**Records for the exercise**
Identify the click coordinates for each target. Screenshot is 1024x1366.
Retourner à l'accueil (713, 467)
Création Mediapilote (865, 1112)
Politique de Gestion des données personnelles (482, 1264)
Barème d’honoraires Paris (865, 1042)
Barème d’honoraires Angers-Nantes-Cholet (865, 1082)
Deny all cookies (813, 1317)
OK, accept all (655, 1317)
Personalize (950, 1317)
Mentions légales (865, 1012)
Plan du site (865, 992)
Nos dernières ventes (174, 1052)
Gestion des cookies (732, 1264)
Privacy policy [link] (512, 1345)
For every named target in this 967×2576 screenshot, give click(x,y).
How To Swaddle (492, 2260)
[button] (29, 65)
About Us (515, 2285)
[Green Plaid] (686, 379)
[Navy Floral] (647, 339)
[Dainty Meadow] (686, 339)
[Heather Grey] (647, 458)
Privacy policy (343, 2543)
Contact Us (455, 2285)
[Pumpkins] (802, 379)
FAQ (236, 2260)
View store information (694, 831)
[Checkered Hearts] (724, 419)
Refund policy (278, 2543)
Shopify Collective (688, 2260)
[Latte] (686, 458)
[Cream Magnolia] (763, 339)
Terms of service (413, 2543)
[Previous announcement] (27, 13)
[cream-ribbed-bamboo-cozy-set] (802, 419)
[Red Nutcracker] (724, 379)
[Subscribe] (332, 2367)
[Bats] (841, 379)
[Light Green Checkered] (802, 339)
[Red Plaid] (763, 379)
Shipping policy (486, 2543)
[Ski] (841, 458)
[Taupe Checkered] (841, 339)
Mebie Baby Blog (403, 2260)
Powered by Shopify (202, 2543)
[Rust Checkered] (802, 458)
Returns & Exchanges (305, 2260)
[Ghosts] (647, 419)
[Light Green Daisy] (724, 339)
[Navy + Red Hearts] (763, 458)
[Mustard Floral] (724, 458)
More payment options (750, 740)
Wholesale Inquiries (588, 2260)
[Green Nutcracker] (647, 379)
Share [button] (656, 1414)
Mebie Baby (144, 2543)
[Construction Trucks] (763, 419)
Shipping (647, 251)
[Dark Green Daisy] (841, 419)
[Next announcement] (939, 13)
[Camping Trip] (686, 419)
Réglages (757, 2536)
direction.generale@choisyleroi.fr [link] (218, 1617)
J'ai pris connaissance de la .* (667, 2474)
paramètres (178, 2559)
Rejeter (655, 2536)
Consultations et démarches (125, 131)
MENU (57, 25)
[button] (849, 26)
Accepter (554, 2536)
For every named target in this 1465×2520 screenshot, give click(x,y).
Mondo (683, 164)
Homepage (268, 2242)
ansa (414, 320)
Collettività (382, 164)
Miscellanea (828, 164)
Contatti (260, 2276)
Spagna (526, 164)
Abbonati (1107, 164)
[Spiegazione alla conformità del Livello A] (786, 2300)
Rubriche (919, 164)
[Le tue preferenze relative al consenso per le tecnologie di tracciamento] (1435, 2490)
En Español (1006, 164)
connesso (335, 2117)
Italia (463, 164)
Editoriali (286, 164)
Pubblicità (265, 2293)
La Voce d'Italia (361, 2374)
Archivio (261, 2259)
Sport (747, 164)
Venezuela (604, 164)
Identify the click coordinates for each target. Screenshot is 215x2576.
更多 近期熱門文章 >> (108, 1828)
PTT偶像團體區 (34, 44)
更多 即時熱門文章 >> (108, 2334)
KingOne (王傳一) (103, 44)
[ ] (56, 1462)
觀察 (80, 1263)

**Your instructions**
Retype all the data exactly, line for line.

**Response below**
Identify the click coordinates for each target. Screenshot is 1024x1366.
Retourner à l'accueil (713, 467)
Création Mediapilote (865, 1112)
Politique de Gestion des données personnelles (482, 1264)
Barème d’honoraires Paris (865, 1042)
Barème d’honoraires Angers-Nantes-Cholet (865, 1082)
Deny all cookies (813, 1317)
OK, accept all (655, 1317)
Personalize (950, 1317)
Mentions légales (865, 1012)
Plan du site (865, 992)
Nos dernières ventes (174, 1052)
Gestion des cookies (732, 1264)
Privacy policy [link] (512, 1345)
For every named target in this 967×2576 screenshot, give click(x,y).
How To Swaddle (492, 2260)
[button] (29, 65)
About Us (515, 2285)
[Green Plaid] (686, 379)
[Navy Floral] (647, 339)
[Dainty Meadow] (686, 339)
[Heather Grey] (647, 458)
Privacy policy (343, 2543)
Contact Us (455, 2285)
[Pumpkins] (802, 379)
FAQ (236, 2260)
View store information (694, 831)
[Checkered Hearts] (724, 419)
Refund policy (278, 2543)
Shopify Collective (688, 2260)
[Latte] (686, 458)
[Cream Magnolia] (763, 339)
Terms of service (413, 2543)
[Previous announcement] (27, 13)
[cream-ribbed-bamboo-cozy-set] (802, 419)
[Red Nutcracker] (724, 379)
[Subscribe] (332, 2367)
[Bats] (841, 379)
[Light Green Checkered] (802, 339)
[Red Plaid] (763, 379)
Shipping policy (486, 2543)
[Ski] (841, 458)
[Taupe Checkered] (841, 339)
Mebie Baby Blog (403, 2260)
Powered by Shopify (202, 2543)
[Rust Checkered] (802, 458)
Returns & Exchanges (305, 2260)
[Ghosts] (647, 419)
[Light Green Daisy] (724, 339)
[Navy + Red Hearts] (763, 458)
[Mustard Floral] (724, 458)
More payment options (750, 740)
Wholesale Inquiries (588, 2260)
[Green Nutcracker] (647, 379)
Share [button] (656, 1414)
Mebie Baby (144, 2543)
[Construction Trucks] (763, 419)
Shipping (647, 251)
[Dark Green Daisy] (841, 419)
[Next announcement] (939, 13)
[Camping Trip] (686, 419)
Réglages (757, 2536)
direction.generale@choisyleroi.fr [link] (218, 1617)
J'ai pris connaissance de la .* (667, 2474)
paramètres (178, 2559)
Rejeter (655, 2536)
Consultations et démarches (125, 131)
MENU (57, 25)
[button] (849, 26)
Accepter (554, 2536)
For every named target in this 1465×2520 screenshot, give click(x,y).
Mondo (683, 164)
Homepage (268, 2242)
ansa (414, 320)
Collettività (382, 164)
Miscellanea (828, 164)
Contatti (260, 2276)
Spagna (526, 164)
Abbonati (1107, 164)
[Spiegazione alla conformità del Livello A] (786, 2300)
Rubriche (919, 164)
[Le tue preferenze relative al consenso per le tecnologie di tracciamento] (1435, 2490)
En Español (1006, 164)
connesso (335, 2117)
Italia (463, 164)
Editoriali (286, 164)
Pubblicità (265, 2293)
La Voce d'Italia (361, 2374)
Archivio (261, 2259)
Sport (747, 164)
Venezuela (604, 164)
Identify the click coordinates for each target. Screenshot is 215x2576.
更多 近期熱門文章 >> (108, 1828)
PTT偶像團體區 (34, 44)
更多 即時熱門文章 >> (108, 2334)
KingOne (王傳一) (103, 44)
[ ] (56, 1462)
觀察 (80, 1263)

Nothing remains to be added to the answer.